Sebbene i dati satellitari abbiano mostrato un aumento della copertura forestale, è più difficile determinare se la vita in queste foreste stia prosperando. Spesso, il ripristino della copertura forestale è considerato il principale indicatore di successo nei programmi PES, mentre le valutazioni della biodiversità risultano più complesse e costose da implementare su larga scala. Villalobos ha sottolineato che “il ripristino della biodiversità viene ancora misurato prevalentemente attraverso cambiamenti nella copertura forestale, utilizzata spesso come sostituto dei risultati in termini di biodiversità”, senza catturare la qualità della biodiversità, la diversità delle specie e il funzionamento degli ecosistemi.

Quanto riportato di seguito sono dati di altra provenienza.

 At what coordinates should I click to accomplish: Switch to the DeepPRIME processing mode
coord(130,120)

In questo contesto entra in gioco la bioacustica. Gli scienziati da anni utilizzano questa tecnologia non invasiva — posizionando microfoni nel bosco per registrare i suoni degli animali — per condurre valutazioni della biodiversità su vaste aree forestali. Inoltre, è utile per comprendere i comportamenti e i modelli comunicativi degli animali.

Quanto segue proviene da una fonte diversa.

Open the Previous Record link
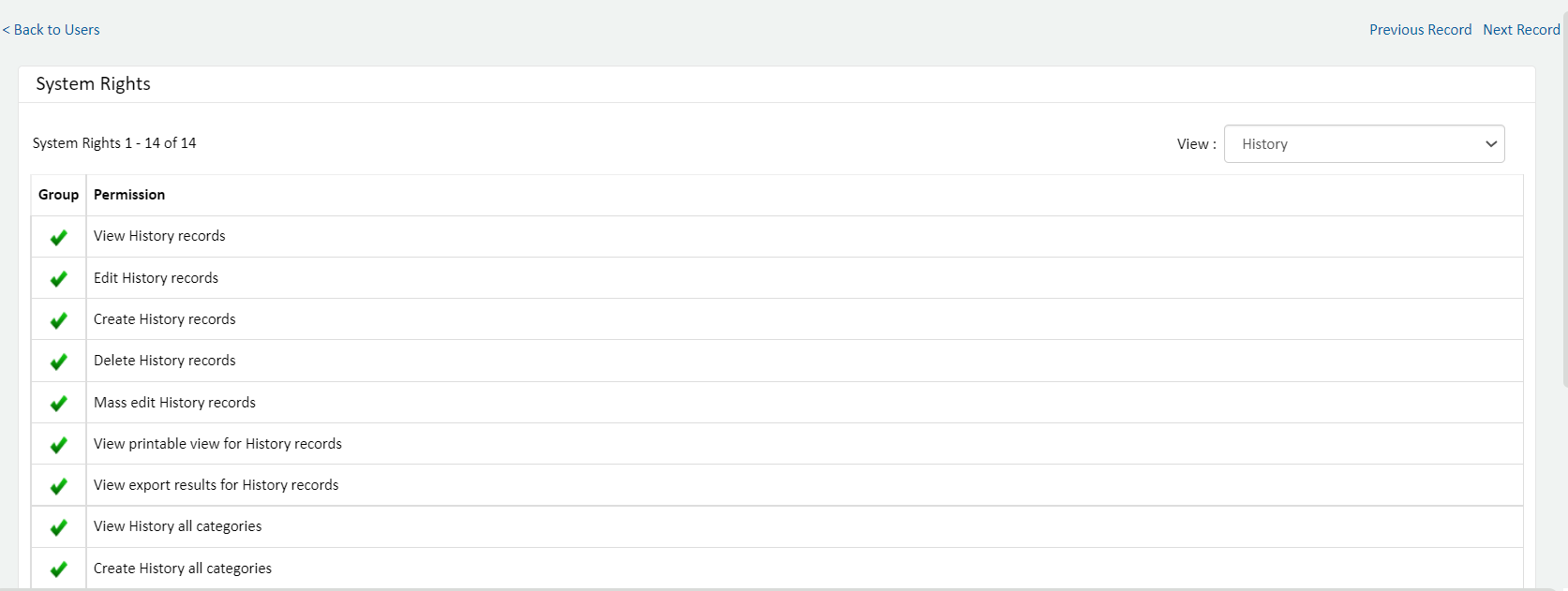1568x591 pixels. pyautogui.click(x=1420, y=30)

Per determinare se le foreste rigenerate funzionano come habitat vitali, Delgado ha posto diverse domande. Quando avvengono i picchi sonori? Quali specie producono questi cori sonori e in quali momenti? Esiste una grande diversità di suoni e una varietà di tonalità distribuita in tutto il paesaggio sonoro?

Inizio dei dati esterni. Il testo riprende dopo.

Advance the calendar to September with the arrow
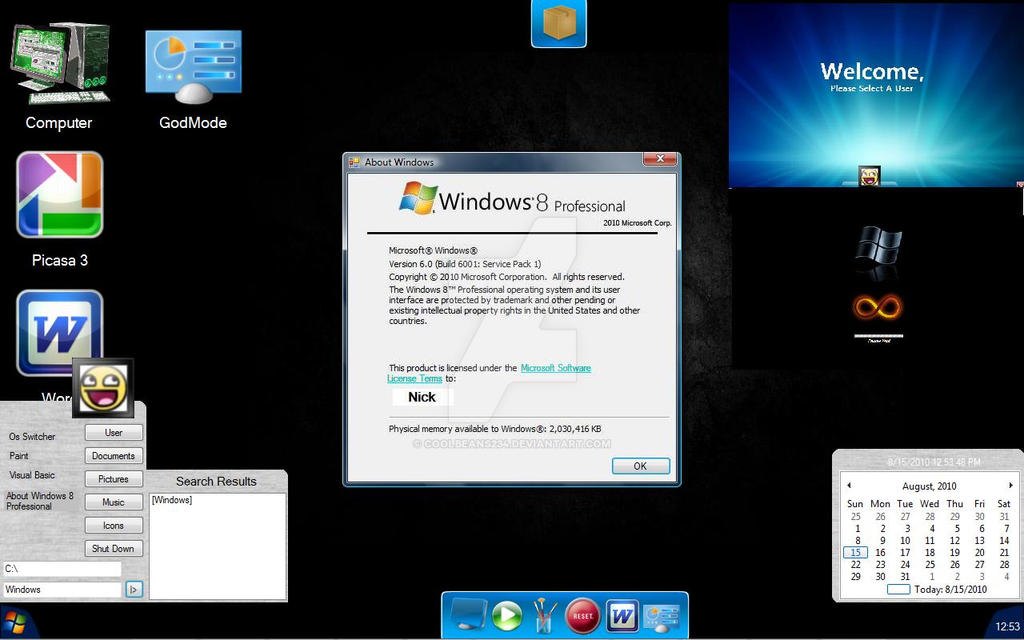The image size is (1024, 640). (x=1010, y=485)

Delgado e il suo team hanno registrato dati audio in 119 siti nella penisola di Nicoya, in Costa Rica, piazzando i registratori in aree protette, foreste in recupero nel programma PES, piantagioni monoculturali e pascoli, per poi ritirarli dopo una settimana. Tra i luoghi campionati vi erano 50 foreste che si erano rigenerate autonomamente senza interventi umani, recuperando dopo essere state abbandonate per l’allevamento bovino e l’agricoltura per un periodo che va dai 25 ai 42 anni.